Par un arrêt rendu le 11 février 2025, la Cour administrative d’appel de Nantes précise les conditions de placement en congé de longue maladie. Une agente technique qualifiée a subi plusieurs placements en congé de maladie ordinaire avant d’être maintenue en position de disponibilité d’office. L’administration a refusé sa demande de congé de longue maladie malgré la production de plusieurs certificats médicaux attestant de son inaptitude aux fonctions. Le Tribunal administratif de Rennes a rejeté la demande d’annulation de ces actes administratifs par un jugement rendu le 5 décembre 2023. L’appelante soutient qu’elle remplit les conditions légales car son état de santé est incompatible avec l’exercice normal de ses missions de service. La juridiction d’appel doit déterminer si une accumulation de pathologies peut constituer une gravité confirmée justifiant légalement l’octroi d’un tel congé. L’étude de la caractérisation d’une pathologie ouvrant droit au congé précèdera l’analyse de la primauté de la réalité médicale sur les avis administratifs.
I. La caractérisation par le juge administratif d’une pathologie ouvrant droit au bénéfice légal d’un congé de longue maladie
A. L’application rigoureuse par le juge des critères légaux d’impossibilité d’exercer les fonctions au sein du service public
Le droit au congé de longue maladie est régi par l’article L.822-6 du code général de la fonction publique imposant des conditions strictes. L’autorité administrative doit vérifier si la maladie met l’agent dans l’impossibilité d’exercer ses fonctions et présente un caractère invalidant de gravité confirmée. Le juge rappelle que le bénéfice de ce droit est acquis dès lors que des soins prolongés deviennent médicalement nécessaires pour l’agent public. La liste des affections fixée par l’arrêté du 14 mars 1986 n’est qu’indicative et n’interdit nullement l’examen de pathologies non explicitement énumérées. L’arrêt souligne que la pathologie doit être regardée comme ayant « placé l’intéressée dans l’impossibilité d’exercer ses fonctions » au moment de la décision.

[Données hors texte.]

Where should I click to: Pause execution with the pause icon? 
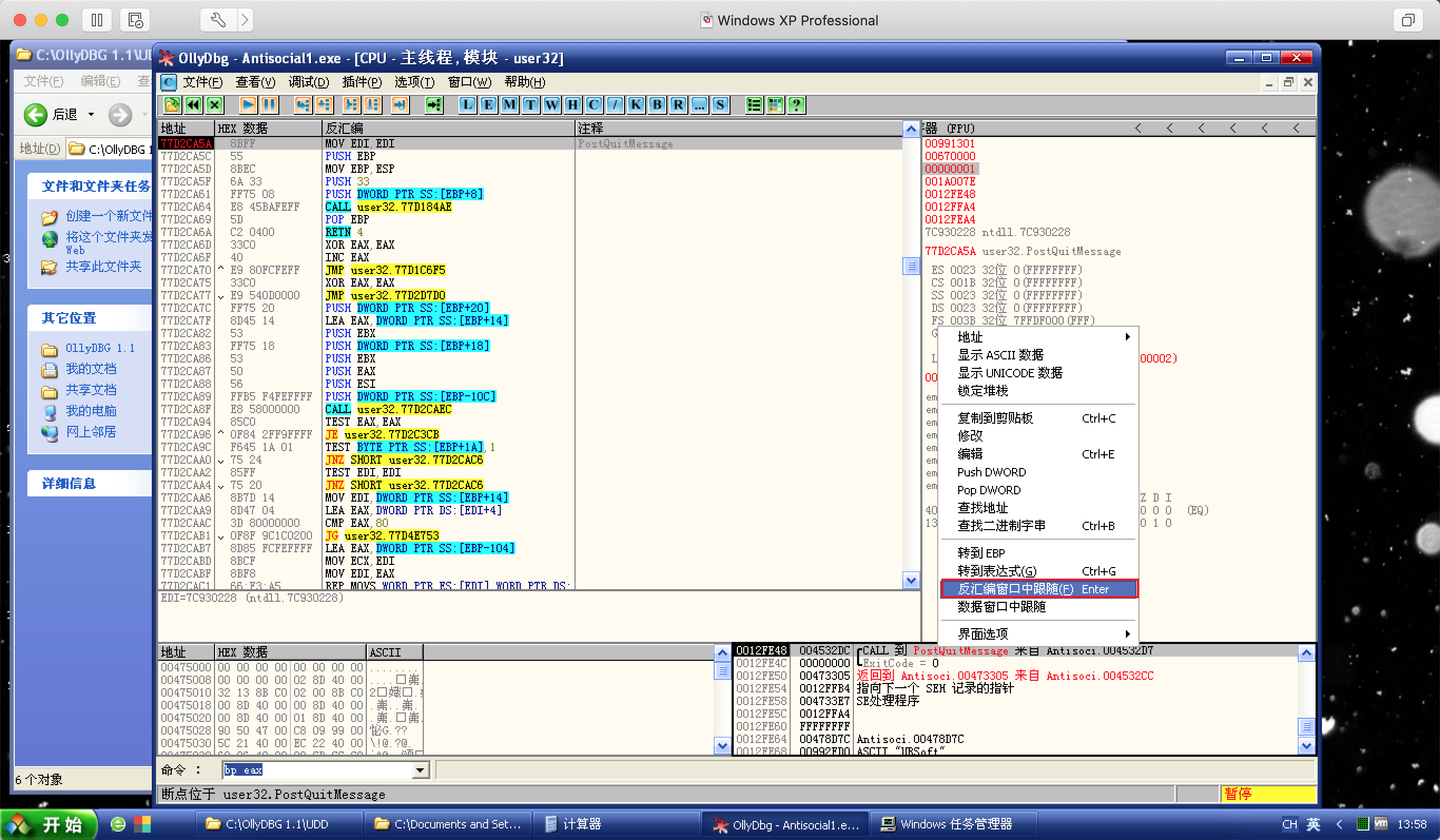pyautogui.click(x=269, y=104)
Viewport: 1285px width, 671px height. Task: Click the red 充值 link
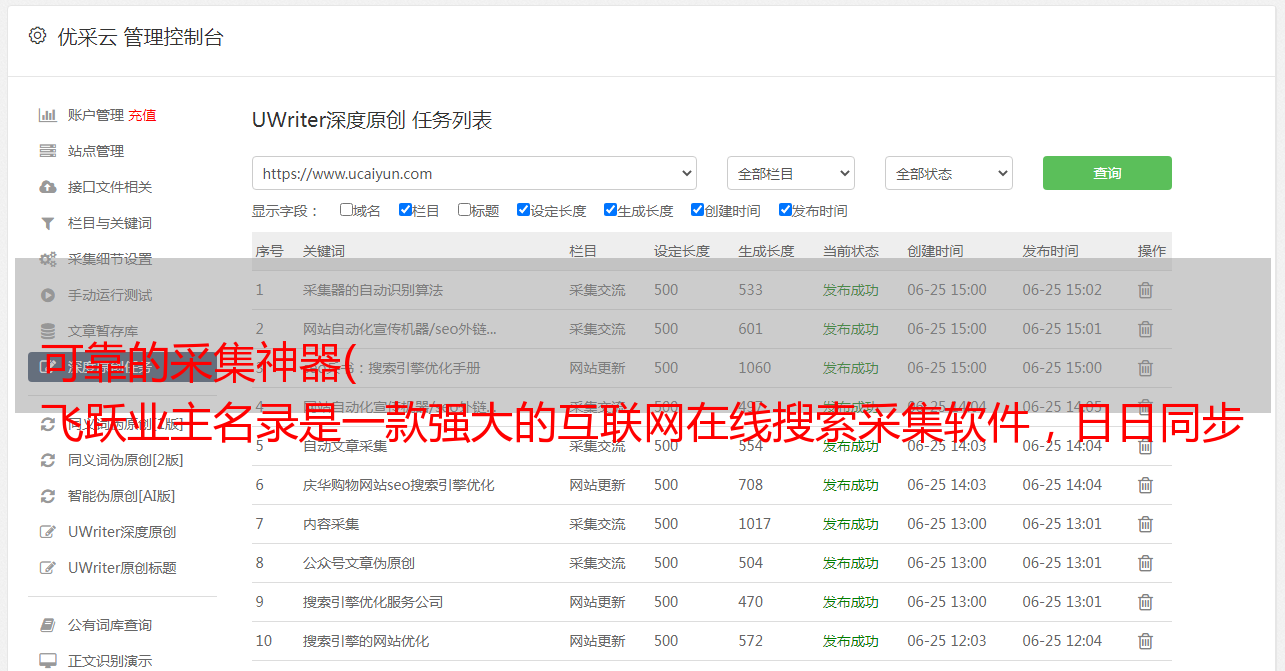coord(142,115)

B. La reconnaissance d’une polypathologie complexe justifiant l’octroi d’une protection sociale adaptée à l’état de santé de l’agent
La requérante souffrait d’un état dépressif sévère associé à des pathologies lombaires chroniques particulièrement invalidantes selon les rapports des divers experts médicaux consultés. Plusieurs certificats de médecins spécialistes attestaient de la réalité des lombo-radiculalgies chroniques résistantes aux traitements classiques et aux thérapies médicales souvent proposées. L’arrêt précise que « l’état de santé relève d’une polypathologie complexe associant un syndrome dépressif sévère avec des lombo-radiculalgies chroniques sur des discopathies ». Cette approche globale permet au juge de constater une situation clinique dont la gravité dépasse l’analyse individuelle de chaque affection prise isolément. La reconnaissance de cette polypathologie complexe conduit nécessairement à interroger l’autorité des avis rendus par les instances médicales consultées par l’administration.
II. La primauté de la réalité médicale constatée par les experts sur les avis consultatifs rendus par l’administration
A. Le contrôle restreint par le juge de la force probante des avis émis par les instances médicales administratives
La Cour administrative d’appel de Nantes écarte l’avis du conseil médical supérieur qui estimait l’insuffisance des critères de gravité pour ce dossier particulier. Bien que l’instance médicale ait rendu un avis défavorable, le juge préfère s’appuyer sur les rapports circonstanciés des médecins experts et du psychiatre. Les magistrats effectuent une pesée des éléments de preuve en privilégiant les constatations cliniques documentées par rapport aux simples avis administratifs souvent peu motivés. Le juge affirme son indépendance vis-à-vis des conclusions des comités médicaux en procédant à sa propre qualification juridique des faits médicaux dûment produits. Cette position renforce la garantie des fonctionnaires contre des décisions administratives fondées sur des évaluations médicales internes parfois trop restrictives ou sommaires.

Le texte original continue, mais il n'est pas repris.